_TASK INSTRUCTIONS_: Print the entries exactly as given.

>>>>>

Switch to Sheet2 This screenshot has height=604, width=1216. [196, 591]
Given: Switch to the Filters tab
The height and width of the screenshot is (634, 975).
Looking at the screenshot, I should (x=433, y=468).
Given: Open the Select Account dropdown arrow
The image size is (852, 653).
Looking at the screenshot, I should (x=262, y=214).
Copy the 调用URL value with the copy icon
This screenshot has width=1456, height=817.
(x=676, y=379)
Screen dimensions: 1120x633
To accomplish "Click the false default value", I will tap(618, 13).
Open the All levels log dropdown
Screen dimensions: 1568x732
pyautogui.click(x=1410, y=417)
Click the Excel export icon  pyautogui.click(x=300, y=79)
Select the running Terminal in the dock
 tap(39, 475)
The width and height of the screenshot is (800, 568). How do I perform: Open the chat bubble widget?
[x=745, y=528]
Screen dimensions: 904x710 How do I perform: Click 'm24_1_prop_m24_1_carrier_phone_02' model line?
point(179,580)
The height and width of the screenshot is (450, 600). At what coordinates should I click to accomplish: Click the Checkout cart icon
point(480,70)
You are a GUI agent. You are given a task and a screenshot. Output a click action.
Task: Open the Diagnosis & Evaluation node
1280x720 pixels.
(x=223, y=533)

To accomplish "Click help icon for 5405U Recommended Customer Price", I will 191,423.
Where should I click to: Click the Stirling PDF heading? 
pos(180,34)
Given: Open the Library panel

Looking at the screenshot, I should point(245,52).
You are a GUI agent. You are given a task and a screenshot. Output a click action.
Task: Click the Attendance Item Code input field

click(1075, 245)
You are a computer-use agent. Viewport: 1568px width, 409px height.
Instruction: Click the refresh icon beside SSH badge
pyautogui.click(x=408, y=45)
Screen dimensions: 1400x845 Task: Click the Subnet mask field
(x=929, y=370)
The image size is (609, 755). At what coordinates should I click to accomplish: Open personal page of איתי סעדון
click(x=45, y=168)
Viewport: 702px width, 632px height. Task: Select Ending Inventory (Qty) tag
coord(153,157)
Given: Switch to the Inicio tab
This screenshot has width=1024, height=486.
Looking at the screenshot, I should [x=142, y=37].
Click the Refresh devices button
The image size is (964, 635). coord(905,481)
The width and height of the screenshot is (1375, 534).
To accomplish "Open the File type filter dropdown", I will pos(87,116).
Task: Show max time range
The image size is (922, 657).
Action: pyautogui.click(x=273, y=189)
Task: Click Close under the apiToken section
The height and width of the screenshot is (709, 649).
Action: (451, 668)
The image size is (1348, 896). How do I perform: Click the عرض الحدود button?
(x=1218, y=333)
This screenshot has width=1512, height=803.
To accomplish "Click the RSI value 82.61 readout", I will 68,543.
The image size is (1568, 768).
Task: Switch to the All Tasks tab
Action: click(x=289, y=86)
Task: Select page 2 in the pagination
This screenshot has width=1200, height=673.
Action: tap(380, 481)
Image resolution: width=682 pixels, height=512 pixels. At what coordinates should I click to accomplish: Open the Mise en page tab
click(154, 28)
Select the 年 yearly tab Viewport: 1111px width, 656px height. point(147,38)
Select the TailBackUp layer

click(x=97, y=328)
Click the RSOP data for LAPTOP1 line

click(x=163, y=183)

<<<<<

_TASK RESPONSE_:
Switch to Sheet2 This screenshot has height=604, width=1216. [196, 591]
Given: Switch to the Filters tab
The height and width of the screenshot is (634, 975).
Looking at the screenshot, I should (x=433, y=468).
Given: Open the Select Account dropdown arrow
The image size is (852, 653).
Looking at the screenshot, I should (x=262, y=214).
Copy the 调用URL value with the copy icon
This screenshot has width=1456, height=817.
(x=676, y=379)
Screen dimensions: 1120x633
To accomplish "Click the false default value", I will tap(618, 13).
Open the All levels log dropdown
Screen dimensions: 1568x732
pyautogui.click(x=1410, y=417)
Click the Excel export icon  pyautogui.click(x=300, y=79)
Select the running Terminal in the dock
 tap(39, 475)
The width and height of the screenshot is (800, 568). How do I perform: Open the chat bubble widget?
[x=745, y=528]
Screen dimensions: 904x710 How do I perform: Click 'm24_1_prop_m24_1_carrier_phone_02' model line?
point(179,580)
The height and width of the screenshot is (450, 600). At what coordinates should I click to accomplish: Click the Checkout cart icon
point(480,70)
You are a GUI agent. You are given a task and a screenshot. Output a click action.
Task: Open the Diagnosis & Evaluation node
1280x720 pixels.
(x=223, y=533)

To accomplish "Click help icon for 5405U Recommended Customer Price", I will 191,423.
Where should I click to: Click the Stirling PDF heading? 
pos(180,34)
Given: Open the Library panel

Looking at the screenshot, I should point(245,52).
You are a GUI agent. You are given a task and a screenshot. Output a click action.
Task: Click the Attendance Item Code input field

click(1075, 245)
You are a computer-use agent. Viewport: 1568px width, 409px height.
Instruction: Click the refresh icon beside SSH badge
pyautogui.click(x=408, y=45)
Screen dimensions: 1400x845 Task: Click the Subnet mask field
(x=929, y=370)
The image size is (609, 755). At what coordinates should I click to accomplish: Open personal page of איתי סעדון
click(x=45, y=168)
Viewport: 702px width, 632px height. Task: Select Ending Inventory (Qty) tag
coord(153,157)
Given: Switch to the Inicio tab
This screenshot has width=1024, height=486.
Looking at the screenshot, I should [x=142, y=37].
Click the Refresh devices button
The image size is (964, 635). coord(905,481)
The width and height of the screenshot is (1375, 534).
To accomplish "Open the File type filter dropdown", I will pos(87,116).
Task: Show max time range
The image size is (922, 657).
Action: pyautogui.click(x=273, y=189)
Task: Click Close under the apiToken section
The height and width of the screenshot is (709, 649).
Action: (451, 668)
The image size is (1348, 896). How do I perform: Click the عرض الحدود button?
(x=1218, y=333)
This screenshot has width=1512, height=803.
To accomplish "Click the RSI value 82.61 readout", I will 68,543.
The image size is (1568, 768).
Task: Switch to the All Tasks tab
Action: click(x=289, y=86)
Task: Select page 2 in the pagination
This screenshot has width=1200, height=673.
Action: tap(380, 481)
Image resolution: width=682 pixels, height=512 pixels. At what coordinates should I click to accomplish: Open the Mise en page tab
click(154, 28)
Select the 年 yearly tab Viewport: 1111px width, 656px height. point(147,38)
Select the TailBackUp layer

click(x=97, y=328)
Click the RSOP data for LAPTOP1 line

click(x=163, y=183)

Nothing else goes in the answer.